• **The task**: Your reply should set down word for word each line below from the one with "The width and height of the screenshot is (1200, 817)." through the final line, both included, but none of the pictures.

• **Raw data**:
****************************************

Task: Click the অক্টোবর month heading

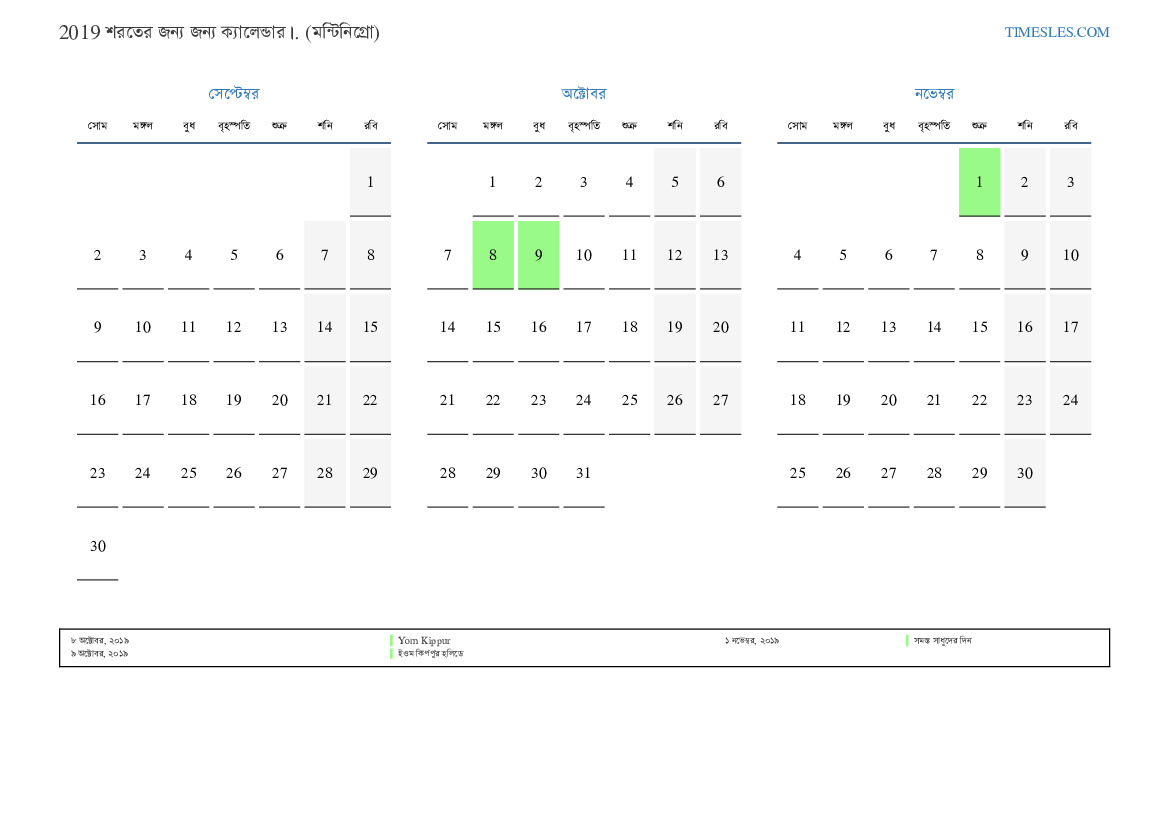Action: 584,94
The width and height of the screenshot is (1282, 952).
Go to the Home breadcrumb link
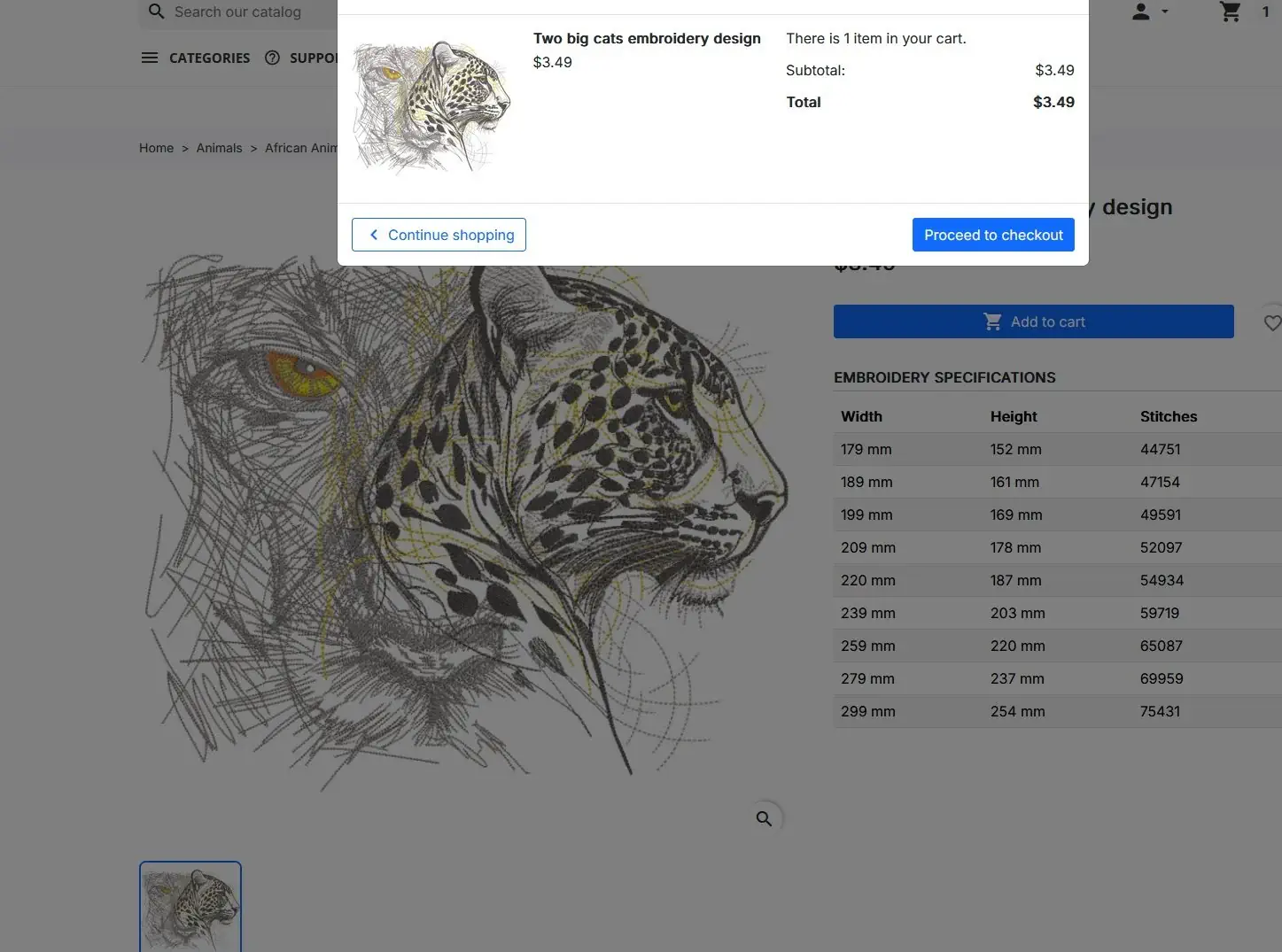[x=156, y=148]
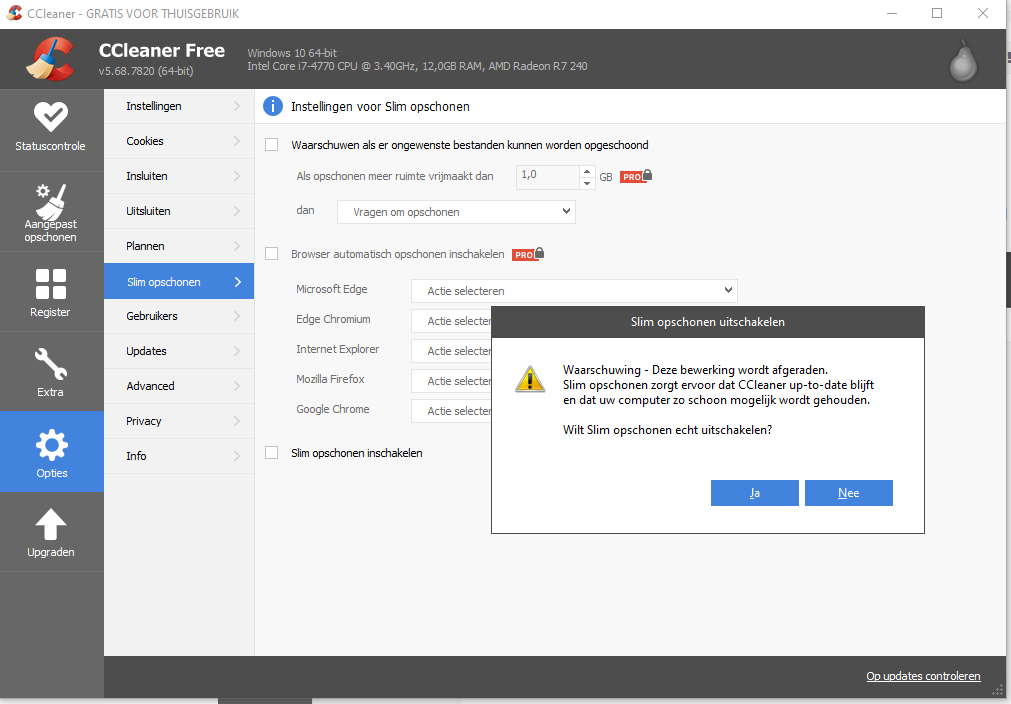Open the Cookies settings menu item
This screenshot has width=1011, height=704.
coord(178,141)
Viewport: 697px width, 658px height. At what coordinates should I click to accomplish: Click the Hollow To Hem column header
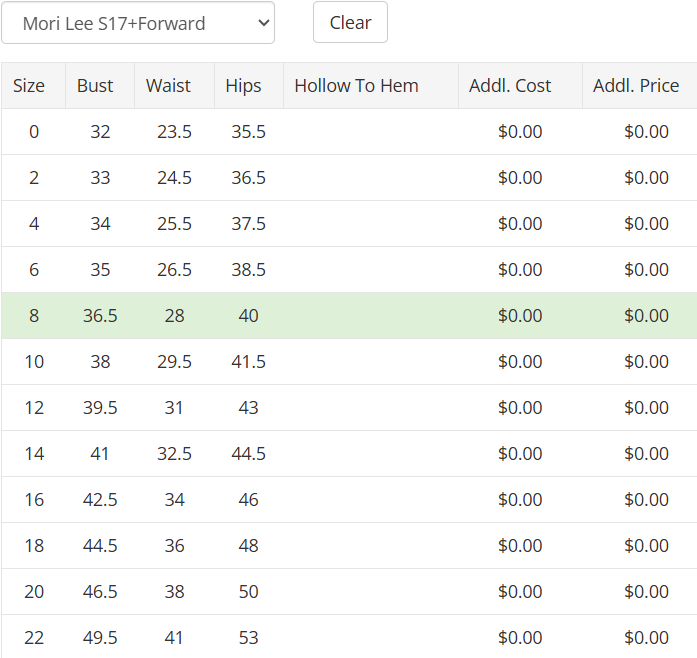(371, 85)

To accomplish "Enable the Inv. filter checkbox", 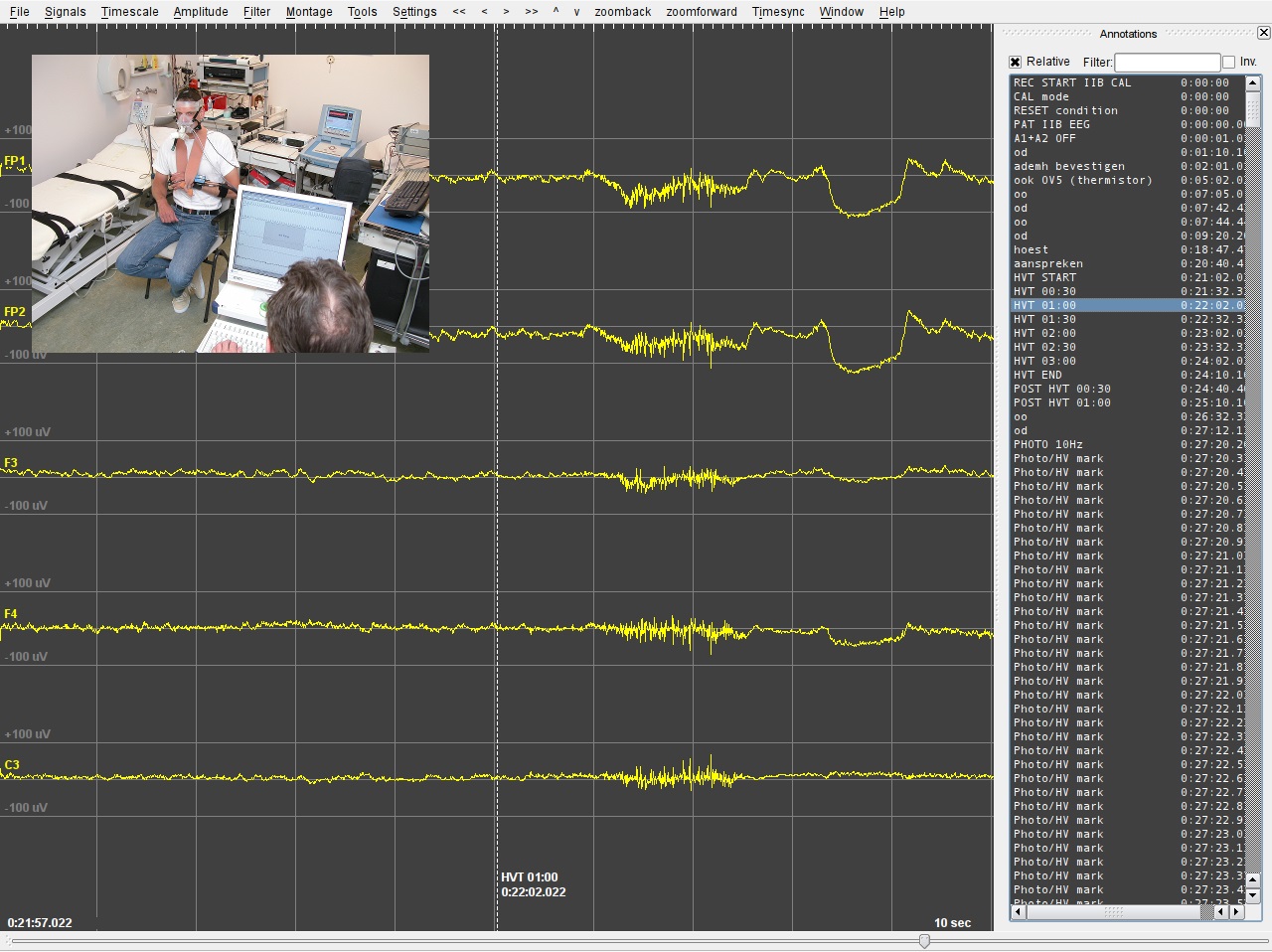I will coord(1229,62).
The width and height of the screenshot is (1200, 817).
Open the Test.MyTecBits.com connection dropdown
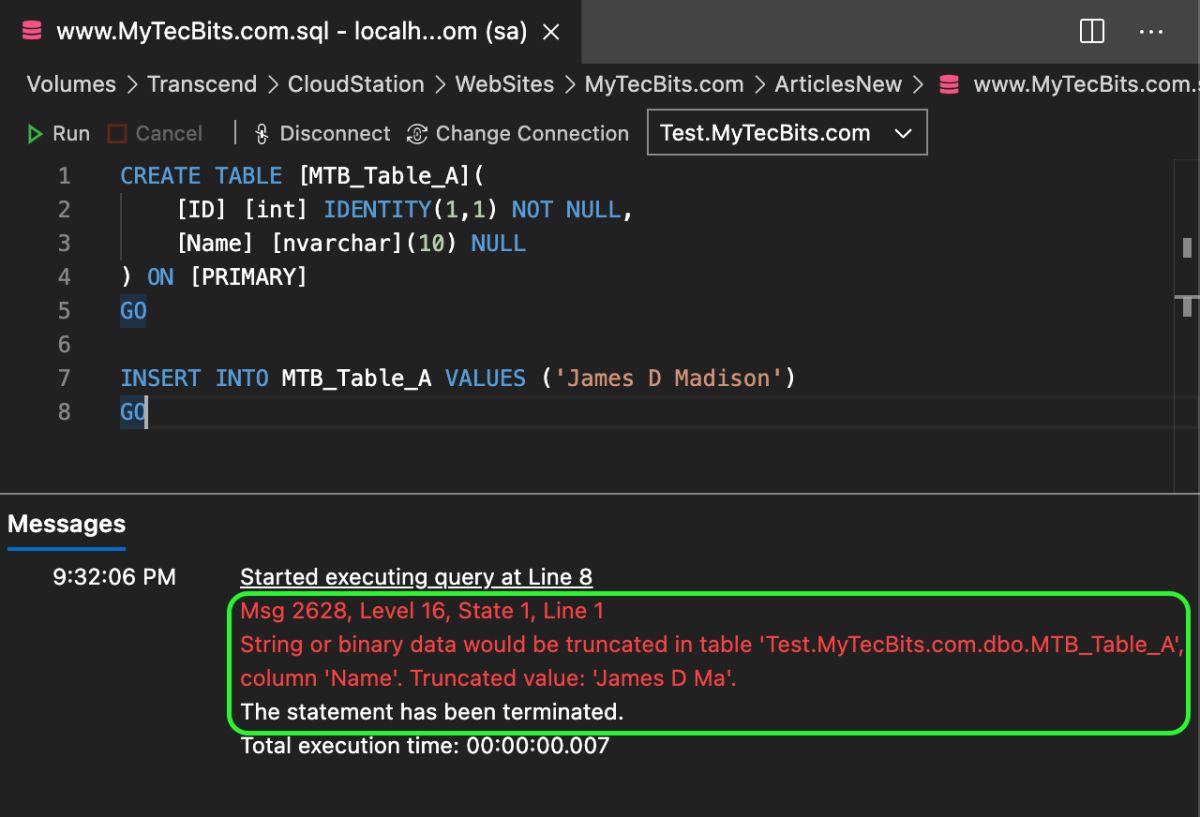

****************************************

• **Solution to this problem**:
The width and height of the screenshot is (1200, 817).
Open the Test.MyTecBits.com connection dropdown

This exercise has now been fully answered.